* Goal *
Write out the forum thread about Harry Potter and the Deathly Hallows below in full, word for word.

* Document passage *

# Harry Potter and the Deathly Hallows



## MetalMike (Jul 23, 2007)

This book was very different from the last six. I'd advise anyone somewhat familar with the plot to drop any preconceptions about Harry Potter at all and pick it up. For the first time in 10 years, JKR wrote a book that wasn't at all hyprocritical. The plot isn't watered down and most importantly, not everything is butterflies and flowers. It's as realistic as a book about wizards and witches can get. Harry Potter and the Deathly Hallows is not a children's book. I think alot of you guys would enjoy it as it seems to employ the epic quest idea, much like LOTR and Star Wars.

Easy guys. I've been contemplating whether or not I should post this for about two days now and I expect to get


----------



## RgAscendant (Jul 23, 2007)

I'm about half way through it now, and I'm really enjoying it. I agree, it's far different from the other six, there's a kind of 'hopeless' feel to it, pretty dark and unhappy.


----------



## 7 Dying Trees (Jul 23, 2007)

I picked it up for my girlfriend saturday, but have started reading it. Read all the others 2 summers ago so will have to read this one...


----------



## Toshiro (Jul 23, 2007)

Read it(*borrowed* the GF's copy while she's out of town), I must be desensitized to violence or something, because I didn't think it was all that adult.

I thought the whole book was rather predictable in the end. There are fan-fics out there which were more satisfying in the end for me. 

About all I feel now is geeky for having read it.


----------



## JJ Rodriguez (Jul 23, 2007)

I'm waiting for someone to photoshop a cover of "Harry Potter and the Sevenstring Guitar".


----------



## Drew (Jul 23, 2007)

Finished it Sunday morning. It's certainly the darkest of the series, but I wouldn't say it's unprecidented - you get the same sort of tone at the end of 5 when Dumbledore basically decides to sever ties with the Ministry of Magic, and for most of 6, it's just it sort of ups the ante a bit in 7, with relatively important characters starting to drop like flies.

* Supplied entries *
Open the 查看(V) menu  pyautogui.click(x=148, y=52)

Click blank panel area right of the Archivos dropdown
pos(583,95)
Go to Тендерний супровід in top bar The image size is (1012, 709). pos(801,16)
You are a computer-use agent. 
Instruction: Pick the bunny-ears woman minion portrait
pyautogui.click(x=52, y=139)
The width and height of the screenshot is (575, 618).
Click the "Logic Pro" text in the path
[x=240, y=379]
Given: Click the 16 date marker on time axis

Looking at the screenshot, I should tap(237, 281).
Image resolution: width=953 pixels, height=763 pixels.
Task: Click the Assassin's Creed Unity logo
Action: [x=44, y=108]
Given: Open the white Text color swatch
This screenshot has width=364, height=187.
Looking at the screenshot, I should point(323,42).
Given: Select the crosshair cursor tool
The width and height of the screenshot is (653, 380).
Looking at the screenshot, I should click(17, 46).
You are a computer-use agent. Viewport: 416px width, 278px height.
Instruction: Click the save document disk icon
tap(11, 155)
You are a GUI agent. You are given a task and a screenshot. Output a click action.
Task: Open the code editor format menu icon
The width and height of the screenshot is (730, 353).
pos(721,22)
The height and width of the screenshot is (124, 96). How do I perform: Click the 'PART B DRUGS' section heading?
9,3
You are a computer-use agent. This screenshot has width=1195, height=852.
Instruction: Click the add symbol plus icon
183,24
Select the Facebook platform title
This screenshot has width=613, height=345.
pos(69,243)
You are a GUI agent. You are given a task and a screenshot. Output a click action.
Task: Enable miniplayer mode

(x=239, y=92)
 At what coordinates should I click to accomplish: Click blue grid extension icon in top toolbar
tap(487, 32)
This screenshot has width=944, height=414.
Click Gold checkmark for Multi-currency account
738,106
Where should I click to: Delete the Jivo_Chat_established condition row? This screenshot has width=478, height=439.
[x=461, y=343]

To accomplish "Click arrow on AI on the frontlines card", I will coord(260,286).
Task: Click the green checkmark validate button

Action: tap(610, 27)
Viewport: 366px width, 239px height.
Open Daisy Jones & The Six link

* Answer in full *
# Harry Potter and the Deathly Hallows



## MetalMike (Jul 23, 2007)

This book was very different from the last six. I'd advise anyone somewhat familar with the plot to drop any preconceptions about Harry Potter at all and pick it up. For the first time in 10 years, JKR wrote a book that wasn't at all hyprocritical. The plot isn't watered down and most importantly, not everything is butterflies and flowers. It's as realistic as a book about wizards and witches can get. Harry Potter and the Deathly Hallows is not a children's book. I think alot of you guys would enjoy it as it seems to employ the epic quest idea, much like LOTR and Star Wars.

Easy guys. I've been contemplating whether or not I should post this for about two days now and I expect to get


----------



## RgAscendant (Jul 23, 2007)

I'm about half way through it now, and I'm really enjoying it. I agree, it's far different from the other six, there's a kind of 'hopeless' feel to it, pretty dark and unhappy.


----------



## 7 Dying Trees (Jul 23, 2007)

I picked it up for my girlfriend saturday, but have started reading it. Read all the others 2 summers ago so will have to read this one...


----------



## Toshiro (Jul 23, 2007)

Read it(*borrowed* the GF's copy while she's out of town), I must be desensitized to violence or something, because I didn't think it was all that adult.

I thought the whole book was rather predictable in the end. There are fan-fics out there which were more satisfying in the end for me. 

About all I feel now is geeky for having read it.


----------



## JJ Rodriguez (Jul 23, 2007)

I'm waiting for someone to photoshop a cover of "Harry Potter and the Sevenstring Guitar".


----------



## Drew (Jul 23, 2007)

Finished it Sunday morning. It's certainly the darkest of the series, but I wouldn't say it's unprecidented - you get the same sort of tone at the end of 5 when Dumbledore basically decides to sever ties with the Ministry of Magic, and for most of 6, it's just it sort of ups the ante a bit in 7, with relatively important characters starting to drop like flies.